Texas Lawmaker Introduces ‘TEXIT’ Bill Calling For Vote on Secession
Texas Lawmaker Introduces ‘TEXIT’ Bill Calling For Vote on Secession

By Jana J. Pruet

A Texas Republican lawmaker has introduced a bill to allow Texans the opportunity to vote on secession from the United States.

On Monday, Texas state Rep. Bryan Slaton filed HB 3596, also known as the “TEXIT Referendum Act.” (pdf)

If passed, the referendum would be placed on the 2024 general election ballot for Texans to decide whether the state should investigate the possibility of secession, according to a press release.

“The Texas Constitution is clear that all political power resides in the people,” Slaton said. “After decades of continuous abuse of our rights and liberties by the federal government, it is time to let the people of Texas make their voices heard.”

Slaton filed the proposal on the anniversary of the fall of the Alamo.

“On this 187th anniversary of the fall of the Alamo, I’m proud to file this bill to let the people of Texas vote on the future of our State,” Slaton said. “Texas was born out of a desire for liberty and self-governance, and that desire continues to burn in the hearts of all Texans.”

The Texan defenders of the Alamo fighting Mexican soldiers within the walls of the fortress. Davy Crockett (1786-1836), center right, with his rifle above his head, died in the siege. (MPI/Getty Images)

On March 6, 1836, the Alamo fell after a 13-day battle against Mexico’s army led by President Gen. Antonio López de Santa Anna, according to The Alamo website. Four days earlier, the state had declared its independence from Mexico by signing the Texas Declaration of Independence and creating the Republic of Texas.
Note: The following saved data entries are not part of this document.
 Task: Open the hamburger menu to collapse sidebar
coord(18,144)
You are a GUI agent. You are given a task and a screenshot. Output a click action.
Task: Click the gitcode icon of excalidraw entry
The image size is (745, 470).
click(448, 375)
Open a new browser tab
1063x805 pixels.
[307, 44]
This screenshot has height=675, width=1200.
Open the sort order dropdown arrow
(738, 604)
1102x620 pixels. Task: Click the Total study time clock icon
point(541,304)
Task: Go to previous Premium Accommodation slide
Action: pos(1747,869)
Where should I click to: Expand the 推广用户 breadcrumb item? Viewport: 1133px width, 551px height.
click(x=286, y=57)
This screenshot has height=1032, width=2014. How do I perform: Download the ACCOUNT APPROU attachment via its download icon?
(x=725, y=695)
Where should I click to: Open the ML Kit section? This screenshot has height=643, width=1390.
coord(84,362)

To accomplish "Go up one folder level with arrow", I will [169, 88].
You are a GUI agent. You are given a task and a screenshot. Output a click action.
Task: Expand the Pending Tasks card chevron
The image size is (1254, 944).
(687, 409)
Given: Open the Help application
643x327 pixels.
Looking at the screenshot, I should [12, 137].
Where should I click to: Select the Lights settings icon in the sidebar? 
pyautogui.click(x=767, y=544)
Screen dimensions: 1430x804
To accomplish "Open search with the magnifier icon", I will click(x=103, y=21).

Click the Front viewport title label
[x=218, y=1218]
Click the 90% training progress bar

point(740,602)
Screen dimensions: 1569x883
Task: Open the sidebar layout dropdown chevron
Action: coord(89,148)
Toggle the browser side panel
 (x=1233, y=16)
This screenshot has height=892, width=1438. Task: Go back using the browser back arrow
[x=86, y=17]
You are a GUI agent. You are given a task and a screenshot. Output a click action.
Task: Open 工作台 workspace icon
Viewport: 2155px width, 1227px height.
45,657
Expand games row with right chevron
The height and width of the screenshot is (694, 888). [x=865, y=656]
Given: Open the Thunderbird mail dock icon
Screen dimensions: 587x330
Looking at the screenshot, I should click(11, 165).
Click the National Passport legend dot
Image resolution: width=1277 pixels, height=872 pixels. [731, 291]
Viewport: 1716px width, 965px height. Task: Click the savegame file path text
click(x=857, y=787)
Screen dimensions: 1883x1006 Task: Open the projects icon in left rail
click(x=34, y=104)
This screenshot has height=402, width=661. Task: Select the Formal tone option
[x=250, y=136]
The United States annexed Texas in 1845, making it the 28th state in the union.

Secession Talk

The idea of Texas reclaiming its independence is not novel.

Last year, the Texas State Republican Convention urged the legislature to include a similar referendum on the November 2023 ballot.

“Pursuant to Article 1, Section 1, of the Texas Constitution, the federal government has impaired our right of local self-government,” the Platform and Resolutions Committee wrote on page six of its June 2022 report. (pdf)

“Therefore, federally mandated legislation that infringes upon the 10th Amendment rights of Texas should be ignored, opposed, refused, and nullified. Texas retains the right to secede from the United States, and the Texas Legislature should be called upon to pass a referendum consistent thereto.“

State Rep. Kyle Biedermann filed similar legislation during the 87th legislative session. The bill was referred to the State Affairs Committee, where it died.

In 2009, then-Gov. Rick Perry garnered national headlines when he joked that Texas might secede.

Texas’ Earlier Secession

In 1861, the state voted to secede from the Union and joined the Confederate States of America. It was the seventh state to secede and the last before the start of the Civil War.

After the war ended in 1865, Congress implemented a period of Reconstruction. The effort provided a means for Southern states to rejoin the Union.

President Ulysses S. Grant signed the act that readmitted Texas to the Union.

In 1869, before Texas was readmitted to the union, the U.S. Supreme Court declared that secession was never legal.

“All the obligations of perpetual union, and all the guaranties of republican government in the Union, attached at once to the State,” Chief Justice S. P. Chase wrote in his decision in the case of Texas v. White.

“The act which consummate her admission into the union was more than a compact; it was the incorporation of a new member into the political body. And it was final. The union between Texas and the other States was as complete, as perpetual, and as indissoluble as the union between the original States.